Canning told the Blade during a separate interview before the stabbing that hundreds of police officers were to have been stationed along the march route.
He said the many of the officers at the time of the attack were gathered near a protest against the march that Lehava, a right-wing Jewish organization had organized. Canning told the Blade that he had even heard a rumor that Shlissel had planned to attack the Pride march.
“I thought that this couldn’t happen,” said Canning. “We’ve been suffering incitement and verbal abuse from our surroundings and society and even the [Jerusalem] City Council. We kind of lived with it and thought it was the reality, but obviously that’s not the case. People act on these things and this was an example of it today.”
Canning added that Shlissel “should have been sitting in a police station as the march was happening.”
“I was very complimentary of the police,” Canning told the Blade. “I can’t complain. They were very helpful, but obviously they missed something very, very serious. This was a hate crime that could have been prevented.”
Netanyahu, Jerusalem mayor condemn attack
Israeli Prime Minister Benjamin Netanyahu is among those who quickly condemned the attack.
“Justice will be dealt to whoever was responsible for this act,” said Netanyahu in a statement. “In the state of Israel the individual’s freedom is a basic value. It is up to us to make sure that every man and woman can live in safety at all times. This is how we work and this is how we will continue to do things. I wish a speedy recovery to all those injured.”
“The atrocious act tonight in Jerusalem is an attempt to hurt the quality of life in the city and to prevent the basic right of freedom of expression,” said Jerusalem Mayor Nir Barkat. “In Jerusalem there is a place for everyone and we will continue to fight, together with the police, everyone who tries to hurt another with violence. We have place for everyone and for freedom of expression and we staunchly support all our communities.”
Sephardi Chief Rabbi Yitzhak Yosef and New York Congressman Jerrold Nadler also condemned the attack. National Council of Jewish Women CEO Nancy Kaufman told the Blade the incident left her “horrified and very saddened.”
The Washington D.C. Jewish Community Center also condemned the attack.
“The DCJCC condemns this act of hatred and aggression against the LGBT community and its allies and supporters — and all who stand for inclusion,” it said in a statement.
More than 2,000 people gathered in Jerusalem’s Zion Square after the attack in what Canning described as a spontaneous “protest of support” of the city’s LGBT community. He said people were still “sitting, talking, crying” outside his office at 1:30 a.m. on Friday local time when he spoke with the Blade.
“No one’s going to sleep,” said Canning.
Thursday’s attack took place nearly six years to the day after a shooting at a Tel Aviv LGBT community center left two people dead and 11 others injured.

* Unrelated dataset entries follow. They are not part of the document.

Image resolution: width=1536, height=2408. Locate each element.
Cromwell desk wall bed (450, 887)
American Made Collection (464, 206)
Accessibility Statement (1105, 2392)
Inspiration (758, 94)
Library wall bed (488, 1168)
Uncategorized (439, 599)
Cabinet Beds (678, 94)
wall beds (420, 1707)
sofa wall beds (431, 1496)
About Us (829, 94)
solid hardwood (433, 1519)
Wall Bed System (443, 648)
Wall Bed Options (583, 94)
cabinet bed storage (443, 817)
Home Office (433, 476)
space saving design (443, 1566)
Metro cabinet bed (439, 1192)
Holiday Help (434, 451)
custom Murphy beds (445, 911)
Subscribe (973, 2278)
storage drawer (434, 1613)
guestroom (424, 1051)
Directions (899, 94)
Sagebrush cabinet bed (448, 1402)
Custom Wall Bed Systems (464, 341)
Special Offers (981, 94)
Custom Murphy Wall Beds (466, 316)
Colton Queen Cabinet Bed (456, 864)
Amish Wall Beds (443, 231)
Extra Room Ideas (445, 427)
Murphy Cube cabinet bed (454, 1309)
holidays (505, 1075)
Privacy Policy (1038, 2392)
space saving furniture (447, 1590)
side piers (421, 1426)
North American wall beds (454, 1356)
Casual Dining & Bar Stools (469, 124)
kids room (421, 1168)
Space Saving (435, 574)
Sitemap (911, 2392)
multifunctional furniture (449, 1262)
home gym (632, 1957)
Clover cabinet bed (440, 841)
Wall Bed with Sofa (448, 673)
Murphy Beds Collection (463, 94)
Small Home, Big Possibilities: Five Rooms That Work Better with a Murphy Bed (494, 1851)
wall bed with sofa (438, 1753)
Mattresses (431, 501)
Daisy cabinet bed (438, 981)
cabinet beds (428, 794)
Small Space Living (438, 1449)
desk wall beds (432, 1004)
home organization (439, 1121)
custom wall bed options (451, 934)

Nearly 200,000 people took part in the city’s annual Pride parade last month that highlighted transgender rights in Israel. The country’s Supreme Court in 2008 ruled that officials cannot prevent similar events from taking place in Jerusalem.
Canning told the Blade that he welcomes Barkat’s condemnation of the attack, but noted the official has never visited Jerusalem Open House. Canning added he hopes Barkat and others who spoke out against the stabbing attend a pro-LGBT rally that is expected to take place in Jerusalem in the coming days.
“I’m hoping that all those leaders and politicians who are making statements now will come and physically make an appearance and show their support, not just in slogans,” said Canning.